Simply put, a hypothesis is a proposed explanation for a phenomenon and is part of the scientific method. “Scientific method” means a method of research in which a problem is identified, relevant data are gathered, a hypothesis is formulated from these data, and the hypothesis is empirically tested.
It is suggested that best practice data science methods consists of the following steps:
(1) Careful observations of data, data sets and relationships between data.
(2) Deduction of meaning from the data and different data relationships.
(3) Formation of hypothesis.
(4) Experimental or observational testing of the validity of the hypothesis.
To be termed scientific, a method of inquiry must be based on empirical and measurable evidence subject to specific principles of reasoning.
I suggest there is a difference between using the scientific method for hard science and business or policy purposes. For a hypothesis to be a scientific hypothesis, the scientific method requires that one can test it. Scientists generally base scientific hypotheses on previous observations that cannot satisfactorily be explained with the available scientific theories.

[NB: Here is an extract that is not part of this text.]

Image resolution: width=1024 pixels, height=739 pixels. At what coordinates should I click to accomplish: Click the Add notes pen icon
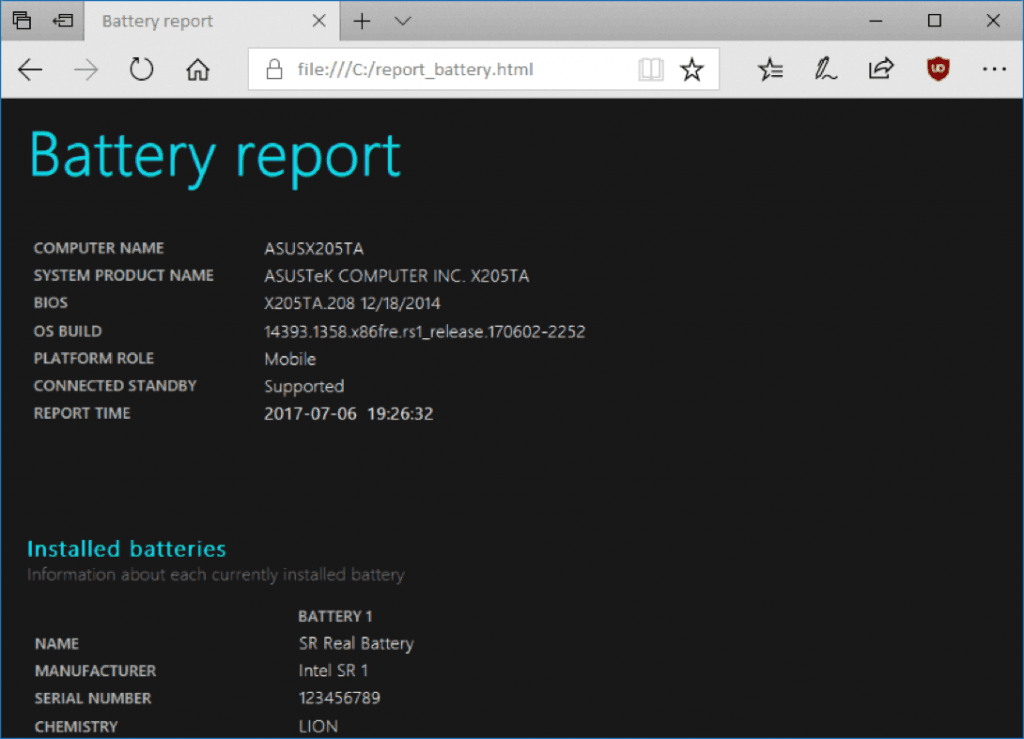825,69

For a hypothesis to be a business or policy hypothesis, the standards may be different. In fact, it may or may not be necessary to formulate a hypothesis for business or public policy purposes - depending on the subject matter and context. Note that even without a hypothesis, it is prudent to use standard scientific methods to measure and record any experimental or test results for optimal decision making and continuous improvement.
A data scientist working on a business or policy case may find a number of statistically significant correlations in the data without proof of causation. Sometimes this matters (for reasons that may be difficult to understand), and other times it may not. Absent causation, these correlations may or may not have value. It depends on domain and context.
For example, we recently were engaged by a large financial firm to find meaning in data to help market and sell certain financial products. In one case, we found a strong correlation between two (2) variables suggesting the purchase of one product increased the purchase of another product. There was no rational explanation for this correlation and no way to prove causation.
We suggested a number of controlled experiments to test different strategies. Human purchasing behavior is tricky business yet by running a number of experiments we found the optimal marketing and selling process that significantly increased sales. This process would not meet traditional scientific standards - yet it worked for this particular purpose. Note that we followed traditional scientific practice in designing and executing the experiments to accurately measure and record results. No hypothesis, no expectations - just pure trial and error to see what worked and did not work, and attempt to explain why. To be fair, it may be argued that by selecting and designing the experiments in a certain manner we were in fact formulating and testing hypothesis.
The dirty secret in business and public policy (but not hard scientific disciplines) - when dealing with unpredictable human behavior - is that running many experiments is often (but not always) superior to creating a model to test a hypothesis. Models are - in all cases to variable degrees - flawed. For example, attempting to find one or more causal variables in a financial model, identifying why the hypothesis could be true before crunching data is vital considering it is a generalized model. Yet you do not need to build a general model to understand human behavior and purchase patterns. Finding a strong correlation between A and B and increased sales, you can run an experiment or better yet a series of controlled experiments to see what works. You don't even need to know why it works or does not work - although that would be nice.
Thus, the answer to whether it is necessary to form a hypothesis depends on subject matter and context. In hard scientific disciplines (e.g., biometrics/econometrics) absolutely yes. In business and public policy - sometimes yes (e.g., health/legal system) and sometimes no (e.g., marketing/sales). Further complicating matters is the design and execution of algorithms and machine learning when practicing data science. I suggest data science needs to develop canons to guide us in formulating appropriate scientific methods to use in different circumstances.
Please note that I strongly support the use of data, statistical and quantitative analysis, explanatory and predictive models, and evidence-based decision making. But sometimes controlled experiments without models or hypothesis is the right way to go. Selecting the best method to use for the job at hand is the art of data science.